## Assignment
Quote the entries below from the line with "The image size is (691, 976)." through the line with "The width and", both ends included, and only those lines.

(Stored records)
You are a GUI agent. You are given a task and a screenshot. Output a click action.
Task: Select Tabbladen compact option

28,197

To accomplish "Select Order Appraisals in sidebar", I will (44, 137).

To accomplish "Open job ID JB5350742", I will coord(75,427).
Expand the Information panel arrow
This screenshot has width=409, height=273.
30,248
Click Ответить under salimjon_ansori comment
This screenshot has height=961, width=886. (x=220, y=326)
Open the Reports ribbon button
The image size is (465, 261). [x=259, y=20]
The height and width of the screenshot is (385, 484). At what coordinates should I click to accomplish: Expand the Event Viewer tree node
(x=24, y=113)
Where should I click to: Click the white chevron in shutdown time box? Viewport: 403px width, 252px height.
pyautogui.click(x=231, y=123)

* * *

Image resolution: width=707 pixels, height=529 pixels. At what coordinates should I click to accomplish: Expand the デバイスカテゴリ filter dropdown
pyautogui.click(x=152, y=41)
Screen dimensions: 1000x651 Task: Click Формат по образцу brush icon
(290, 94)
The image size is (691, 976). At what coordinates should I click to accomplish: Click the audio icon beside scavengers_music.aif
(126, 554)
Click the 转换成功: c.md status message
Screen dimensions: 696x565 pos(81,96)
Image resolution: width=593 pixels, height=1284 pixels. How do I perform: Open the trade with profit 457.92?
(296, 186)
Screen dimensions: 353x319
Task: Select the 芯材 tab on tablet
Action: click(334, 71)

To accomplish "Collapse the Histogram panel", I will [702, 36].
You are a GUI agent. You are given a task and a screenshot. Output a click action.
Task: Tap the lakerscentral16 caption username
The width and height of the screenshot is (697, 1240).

## Result of the task
The image size is (691, 976). At what coordinates should I click to accomplish: Click the audio icon beside scavengers_music.aif
(126, 554)
Click the 转换成功: c.md status message
Screen dimensions: 696x565 pos(81,96)
Image resolution: width=593 pixels, height=1284 pixels. How do I perform: Open the trade with profit 457.92?
(296, 186)
Screen dimensions: 353x319
Task: Select the 芯材 tab on tablet
Action: click(334, 71)

To accomplish "Collapse the Histogram panel", I will [702, 36].
You are a GUI agent. You are given a task and a screenshot. Output a click action.
Task: Tap the lakerscentral16 caption username
The width and height of the screenshot is (697, 1240).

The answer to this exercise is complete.